The story centers on single mom Loretta, her angsty teenage son Josh, and her young daughter Megan, who seems to be turning into a tree. What begins as a rash on her skin soon becomes bark complete with branches and leaves. Adding to the drama is the return of the kids’ grandfather/Loretta’s father-in-law Judd, an old man who’s handy with a shotgun. Soon the reunited family goes on the run from a mysterious group called the Arborists that wants Meg for their own ends. As the family flees and tensions between them rise, more is revealed about what the Arborists want and what Megan’s skin-to-bark affliction actually is.
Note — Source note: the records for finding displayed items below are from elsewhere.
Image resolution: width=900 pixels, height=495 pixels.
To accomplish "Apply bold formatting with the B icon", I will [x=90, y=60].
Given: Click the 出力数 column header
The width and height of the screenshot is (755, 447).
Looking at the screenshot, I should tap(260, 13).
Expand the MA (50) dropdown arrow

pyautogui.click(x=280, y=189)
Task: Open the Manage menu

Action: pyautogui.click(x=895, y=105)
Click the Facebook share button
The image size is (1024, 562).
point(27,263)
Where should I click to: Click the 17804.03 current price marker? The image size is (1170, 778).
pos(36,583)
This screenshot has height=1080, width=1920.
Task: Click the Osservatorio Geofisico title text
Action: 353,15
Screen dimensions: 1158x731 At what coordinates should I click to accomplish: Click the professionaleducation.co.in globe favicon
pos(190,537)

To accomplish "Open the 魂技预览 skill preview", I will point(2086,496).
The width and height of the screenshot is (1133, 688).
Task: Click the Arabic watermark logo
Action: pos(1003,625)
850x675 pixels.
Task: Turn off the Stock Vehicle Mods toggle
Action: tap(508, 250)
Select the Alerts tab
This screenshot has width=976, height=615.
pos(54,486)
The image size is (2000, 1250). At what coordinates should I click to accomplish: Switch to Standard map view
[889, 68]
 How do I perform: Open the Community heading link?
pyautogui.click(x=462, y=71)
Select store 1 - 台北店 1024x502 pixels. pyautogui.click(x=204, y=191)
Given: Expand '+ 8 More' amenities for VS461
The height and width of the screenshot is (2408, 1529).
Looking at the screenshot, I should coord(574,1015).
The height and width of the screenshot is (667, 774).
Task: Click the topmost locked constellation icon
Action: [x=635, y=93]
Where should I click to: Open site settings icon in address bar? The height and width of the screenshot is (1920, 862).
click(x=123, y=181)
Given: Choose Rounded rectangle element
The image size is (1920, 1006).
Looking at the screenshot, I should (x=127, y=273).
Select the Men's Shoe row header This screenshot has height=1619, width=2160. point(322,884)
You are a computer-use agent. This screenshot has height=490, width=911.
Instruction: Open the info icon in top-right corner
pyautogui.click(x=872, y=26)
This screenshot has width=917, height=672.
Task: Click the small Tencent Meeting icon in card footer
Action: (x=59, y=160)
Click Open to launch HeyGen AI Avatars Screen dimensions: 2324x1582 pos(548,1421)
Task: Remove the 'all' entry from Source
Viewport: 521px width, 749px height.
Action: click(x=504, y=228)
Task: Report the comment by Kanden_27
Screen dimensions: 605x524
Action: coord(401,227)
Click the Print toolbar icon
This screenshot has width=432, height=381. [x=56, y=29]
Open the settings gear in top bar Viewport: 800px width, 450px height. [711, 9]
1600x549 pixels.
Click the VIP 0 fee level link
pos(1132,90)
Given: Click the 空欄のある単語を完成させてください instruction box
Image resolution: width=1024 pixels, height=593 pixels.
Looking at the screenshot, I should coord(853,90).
The images of Megan’s skin becoming bark, plus some other spoiler-laden images of what this affliction does, puts it in the realm of body horror, but there’s also a fantastical undercurrent, particularly when Lemire’s story explores what is happening to Megan and many others around the world. Beneath the bark of this body horror fantasy are layers (or rings) of familial relationships that seem to give the title of this book a deeper meaning beyond the obvious pun. These layers include Loretta and grandfather/father-in-law Judd sniping at each other over what happened to the kid’s father or Meg learning more about her father thanks to what’s happening to her. Yes, there’s some graphic skin-to-bark depictions, but Hester shows real skill in depicting the pain in each family members’ expressions from annoyance to anger to terror. This story incorporates body horror, but those expecting a bloodbath with monster trees might be disappointed. This Family Tree is more about the lives of individual branches trying to discover their roots (yes, the tree puns are done). Just like Marquez used a pseudoangel to explore human weakness and a desire for meaning, Family Tree, Vol. 1: Sapling  uses an apocalyptic tree disease to explore how family makes us who we are, for better or worse.